- Text under study
##########
Travin Howard (S/LB, TCU)

The Raiders need depth on defense. While Howard may not start, his skill set presents the defense and special teams can use. At TCU, Howard operated at a linebacker spot. However, Howard performed versus the run as well as the pass (3 INT, 10 PBU)

Round 6 (185)

Joseph Noteboom (OT, TCU)

Like Howard, Noteboom excelled during his career in Fort Worth. At the combine and on film, Noteboom fared well with agility, especially in space. As a result, competing on the right side could be in the cards.


Round 6 (212)

Joe Ostman (DE, Central Michigan)

Name a productive Raiders defensive end not named Mack or Irvin? If you cannot, , neither can they. As a result, the team needs quality depth on the edge. Ostman finished a great college career with superb stats. More importantly, his infectious energy and knack for the ball will translate to big plays.

Round 6 (216)

Skyler Phillips (G, Idaho State)

The Raiders boast a stellar interior line. On the other hand, outside of Jon Feliciano, the backups lack the skill to start in a pinch. Meanwhile, Phillips brings an intriguing mix of athleticism and jarring punch to the reserves.
##########
- Information shown
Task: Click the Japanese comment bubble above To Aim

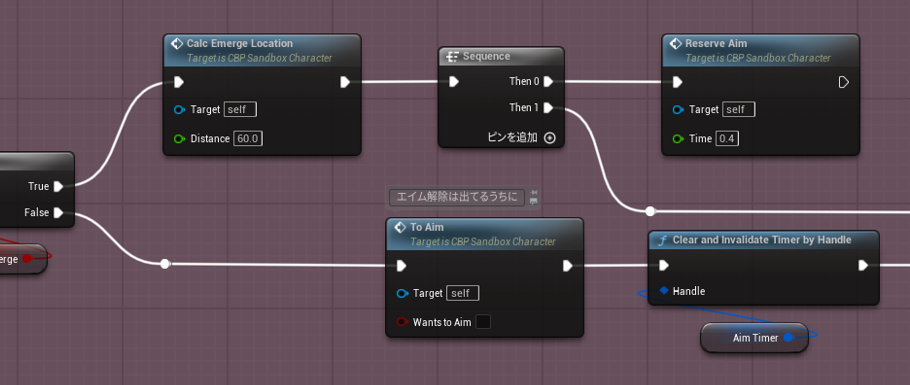Action: click(x=456, y=197)

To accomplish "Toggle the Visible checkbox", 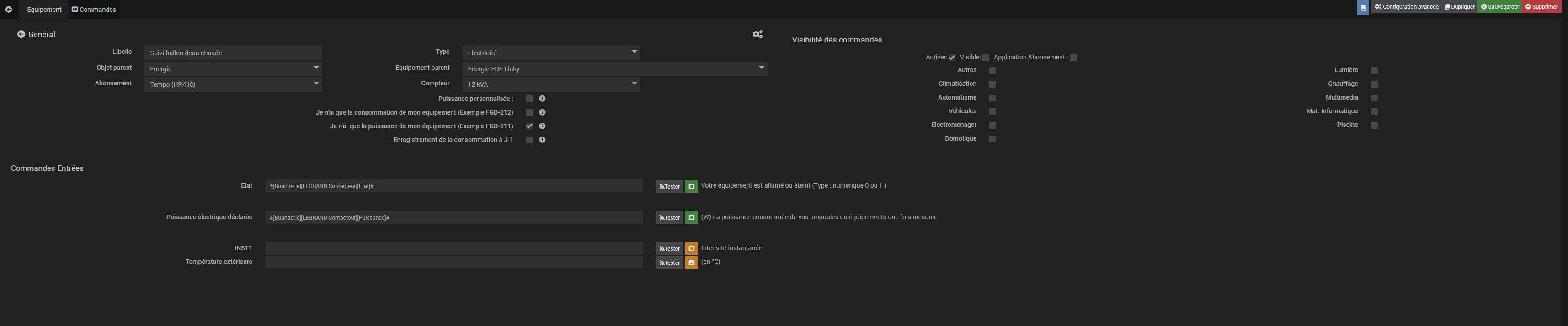I will click(x=986, y=58).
##########
- Work task 1
Answer these from the Raiders draft text:
(a) What spot did Travin Howard play at TCU?
(b) Which Raiders backup is named as the exception among the interior line reserves?
(c) For which school did Joe Ostman play?
- Work task 2
Write a continuation of the Raiders draft text, picking up after its last sentence.
The lines that come after the Raiders draft text have nothing to do with the tasks here.

- Reply 1
(a) A linebacker spot.
(b) Jon Feliciano.
(c) Central Michigan.

- Reply 2
Round 6 (217)

Darius Phillips (CB, Western Michigan)

Granted, Derrick Ansley’s secondary appears packed. In contrast, Shareece Wright is a journeyman that may not see the field. In that case, Phillips provides competition. He is a quick corner will elite ball skills and the ability to flip the field on returns or interceptions.


Round 7 (228)

Equanimeous St. Brown (WR, Notre Dame)

A rangy wide receiver that Derek Carr was accustomed in having with Andre Holmes. The California kid can run routes and use his size and underrated speed to make an impact. Moreover, taken so late, expectations will be quite low. This is an upside pick could compared to DaeSean Hamilton’s selection earlier in this draft. Also, a jumpball threat.